CS计算机代考程序代写 flex algorithm Assignment 3: Markov Decision Processes

Assignment 3: Markov Decision Processes

COMP4620/8620, Advanced Topics on Artificial Intelligence

Second Semester 2021

This assignment revolves around Markov Decision Processes.

It is composed of three independent parts, each worth 5 points. It is based on a solution to the Lab1.

Important: do not replace the implementation provided here with your own implementa-
tion. If you do replace the implementation, you risk being incorrectly flagged for plagiarism.

In order to complete the assignment, you need to fork the following repository:

• https://gitlab.cecs.anu.edu.au/comp4620/2021/comp4620-2021-s2-assignment1

Make sure that your local copy is private.
Then follow the instructions in the next pages and edit the appropriate files. Commit and push your

changes into your fork before the deadline:

Monday, October 18, 23.55 AEDT

Comment: Refrain from using the method deepcopy, as it has been responsible for a number of bugs in
the previous years.

1

1 Modelling (5/15)

In this exercise, you are asked to modify MDPs in order to incorporate additional constraints. These
constraints can be used for instance in order to force the agent to modify their behaviour, for instance
by penalising or encouraging some types of behaviours (e.g., forbid dangerous actions). This approach is
generally better than directly editing the policy.

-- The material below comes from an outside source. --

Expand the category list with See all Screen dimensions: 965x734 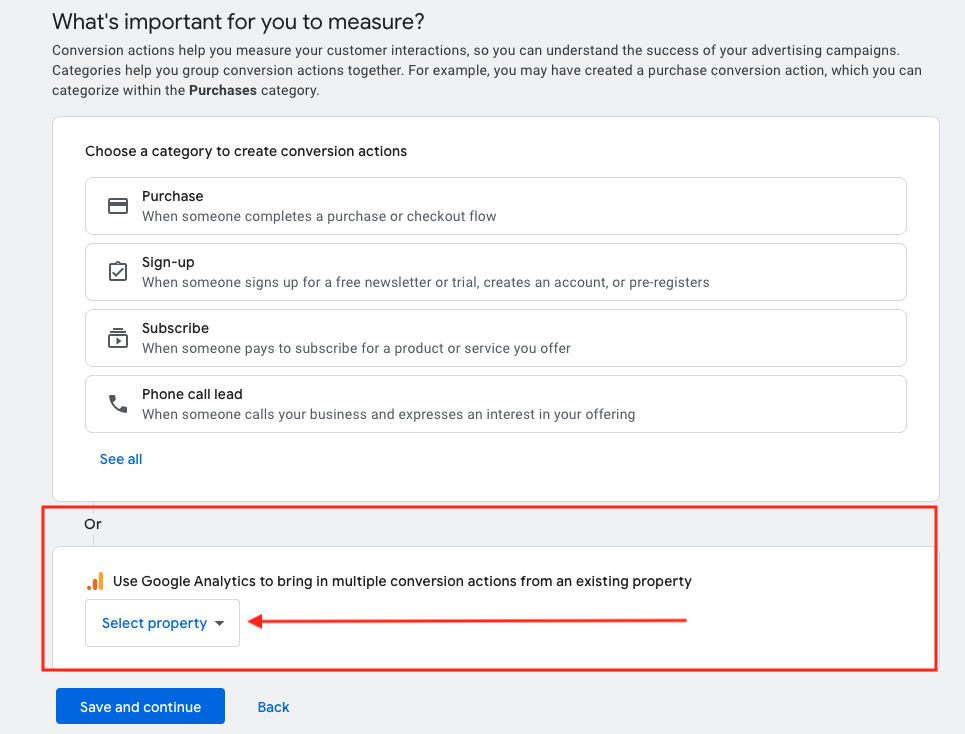pyautogui.click(x=121, y=459)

There are five methods to implement in the file modelling.py. Each problem is described below. In
order to test your implementation, I also added the files modelling-i.py for i in {1, . . . , 5}. These test files
are based on the Dungeon example of Lab1. I also included modelling-0.py, which shows how the agent
should behave optimally for the basic map, and I describe below how you should expect the agent to behave
given the modification to the MDP.

By default, the agent hires peons from the start location, then tries to move to Room 1, Room 2, and
the Market, in this order. From there, the agent hires a Wizard, move to the Large Chest Room, and finally
go to the Small Chest Room.

Here are the five methods you are asked to implement:

1. modify action reward(mdp: MDP, a: Action, delta: float)

This method returns a modified version of mdp such that the execution of the action a modifies the reward
by delta (so, if the execution of the action was supposed to provide a reward of r, it will instead give a
reward of r+delta).

You can test it with file modelling-1.py. In this scenario, we give a huge subsidy to hiring peons. As
a consequence, the optimal policy is hiring peons from the Start location and moving to the Large Chest
Room in order to kill the peons; then return to the Start location to re-hire peons, etc.

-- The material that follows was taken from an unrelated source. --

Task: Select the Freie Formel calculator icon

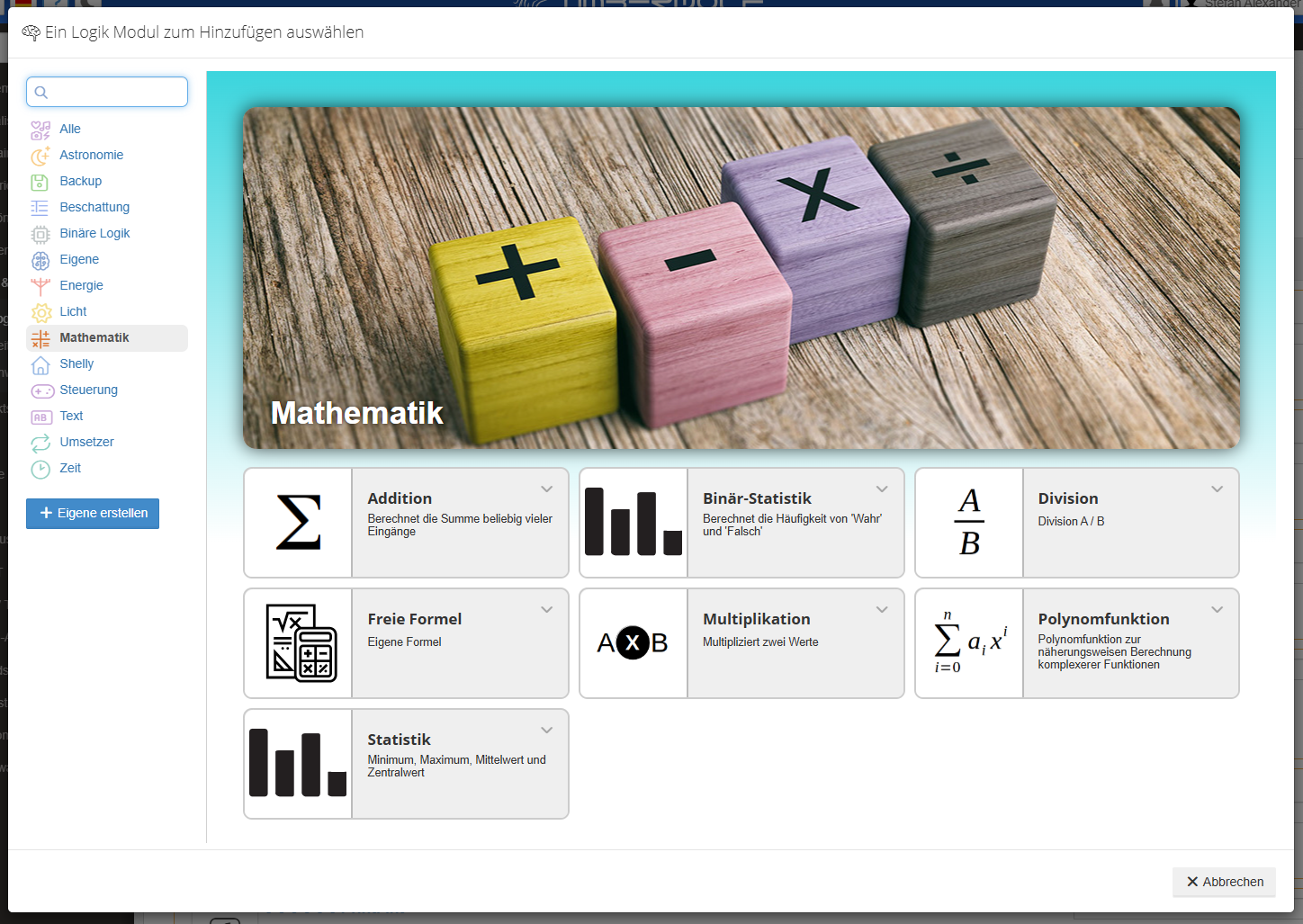Action: click(x=301, y=642)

2. penalise condition(mdp: MDP, condition: Callable[[State],bool], delta: float)

This method returns a modified version of mdp such that every time a state is reached in which the
specified condition is satisfied (i.e., such that condition(state) is True) the reward is reduced by delta.

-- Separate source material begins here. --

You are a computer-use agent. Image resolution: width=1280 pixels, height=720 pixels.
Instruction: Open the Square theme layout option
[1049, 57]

You can test it with file modelling-2.py. In this scenario, there is a penalty for having a party of two.
As a consequence, the optimal policy involves going to the Room 3 with the peon after Rooms 1 and 2 are
visited, with the idea that losing him is actually better than keeping him around.

3. forbid action(mdp: MDP, act: Action)

This method returns a modified version of mdp such that act is forbidden except in states where it is the
only applicable action. (Notice that this can be abused by the agent who can put themselves in a situation
where act is the only applicable action.)

You can test it with file modelling-3.py in which moving to Room 1 with the first adventurer of the
party is forbidden. As a consequence, the optimal policy requires hiring two peons early instead of just one.

4. forbid two actions(mdp: MDP, act: Action)

This method returns a modified version of mdp such that act can be executed only once. Again, if act
is the only action applicable, it remains allowed.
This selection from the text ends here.